Les lasagnes sont prêtes à être enfournées, le tiramisu a survécu à une journée en présence de mes colocs sans ma surveillance. Mes verrines au thon et à l’avocat pour l’entrée sont prêtes, la table est dressée. Rien n’a été oublié. Merci les listes, merci l’organisation, et merci les insomnies (donc merci le stress du rendu des dossiers ? Beurk !)

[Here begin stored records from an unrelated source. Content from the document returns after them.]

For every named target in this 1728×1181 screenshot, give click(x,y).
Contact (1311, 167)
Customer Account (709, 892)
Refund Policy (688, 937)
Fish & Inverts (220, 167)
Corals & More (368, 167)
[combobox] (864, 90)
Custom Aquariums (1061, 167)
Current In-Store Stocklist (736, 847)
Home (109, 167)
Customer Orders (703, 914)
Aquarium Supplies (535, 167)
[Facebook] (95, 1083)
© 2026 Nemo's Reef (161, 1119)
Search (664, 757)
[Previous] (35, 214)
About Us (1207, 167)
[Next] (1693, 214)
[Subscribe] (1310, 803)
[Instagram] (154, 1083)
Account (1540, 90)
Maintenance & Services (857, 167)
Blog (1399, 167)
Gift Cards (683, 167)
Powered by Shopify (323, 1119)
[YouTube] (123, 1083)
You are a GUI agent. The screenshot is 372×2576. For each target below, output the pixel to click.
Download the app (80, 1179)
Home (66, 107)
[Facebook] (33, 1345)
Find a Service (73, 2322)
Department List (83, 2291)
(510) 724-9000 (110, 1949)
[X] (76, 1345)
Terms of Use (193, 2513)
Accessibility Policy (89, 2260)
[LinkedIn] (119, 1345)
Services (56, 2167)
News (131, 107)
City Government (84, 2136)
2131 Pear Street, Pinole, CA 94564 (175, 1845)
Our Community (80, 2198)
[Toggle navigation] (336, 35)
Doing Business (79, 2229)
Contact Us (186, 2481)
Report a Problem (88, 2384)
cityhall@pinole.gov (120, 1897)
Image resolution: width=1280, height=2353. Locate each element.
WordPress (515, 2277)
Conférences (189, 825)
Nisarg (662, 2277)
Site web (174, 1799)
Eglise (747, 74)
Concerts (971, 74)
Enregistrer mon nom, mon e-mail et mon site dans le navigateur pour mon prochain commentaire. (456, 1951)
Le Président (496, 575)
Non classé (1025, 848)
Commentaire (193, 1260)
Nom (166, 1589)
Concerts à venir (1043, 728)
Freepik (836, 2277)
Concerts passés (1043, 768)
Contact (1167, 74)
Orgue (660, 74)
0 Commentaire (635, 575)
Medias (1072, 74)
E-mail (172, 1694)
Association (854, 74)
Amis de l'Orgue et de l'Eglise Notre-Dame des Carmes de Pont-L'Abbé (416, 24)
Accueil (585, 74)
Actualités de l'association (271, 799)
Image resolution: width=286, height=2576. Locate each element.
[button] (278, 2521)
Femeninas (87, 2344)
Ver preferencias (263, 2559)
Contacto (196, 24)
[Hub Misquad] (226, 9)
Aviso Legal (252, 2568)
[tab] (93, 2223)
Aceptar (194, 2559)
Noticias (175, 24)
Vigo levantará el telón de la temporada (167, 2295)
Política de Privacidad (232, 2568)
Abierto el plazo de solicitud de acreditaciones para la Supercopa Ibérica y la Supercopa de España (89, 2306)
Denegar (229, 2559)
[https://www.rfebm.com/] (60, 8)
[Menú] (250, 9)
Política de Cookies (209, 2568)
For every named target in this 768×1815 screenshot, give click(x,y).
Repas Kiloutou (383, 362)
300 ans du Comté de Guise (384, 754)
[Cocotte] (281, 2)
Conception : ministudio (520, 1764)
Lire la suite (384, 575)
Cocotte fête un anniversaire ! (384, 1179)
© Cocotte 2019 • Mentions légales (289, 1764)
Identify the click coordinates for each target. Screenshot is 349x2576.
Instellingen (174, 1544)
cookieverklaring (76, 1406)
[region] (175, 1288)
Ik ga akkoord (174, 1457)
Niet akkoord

Je sors de la douche après avoir coché les cases de ma liste imaginaire dans mon cerveau surchargé, m’enroule dans une serviette que je noue sur ma poitrine. Je prends le temps d’hydrater mon visage. Ce que je vois me fait peur. J’ai des valises sous les yeux qui me permettraient de partir un mois en vacances sans problème ; sauf que je n’ai pas de vacances, la blague ! J’applique une couche d’anticernes en me disant qu’il va falloir que j’en rachète, encore, et harmonise le tout avec une crème légèrement teintée avant d’ajouter une couche de mascara. Effet bonne mine (ou mine supportable). Je sors de la salle de bain et sursaute en entendant la sonnerie de l’interphone. Merde, je leur ai donné rendez-vous dans trente minutes seulement. Pitié, faites que ça ne soit pas le voisin super entreprenant qui a oublié son pass et qui va en profiter pour venir me remercier en m’invitant, encore, à diner !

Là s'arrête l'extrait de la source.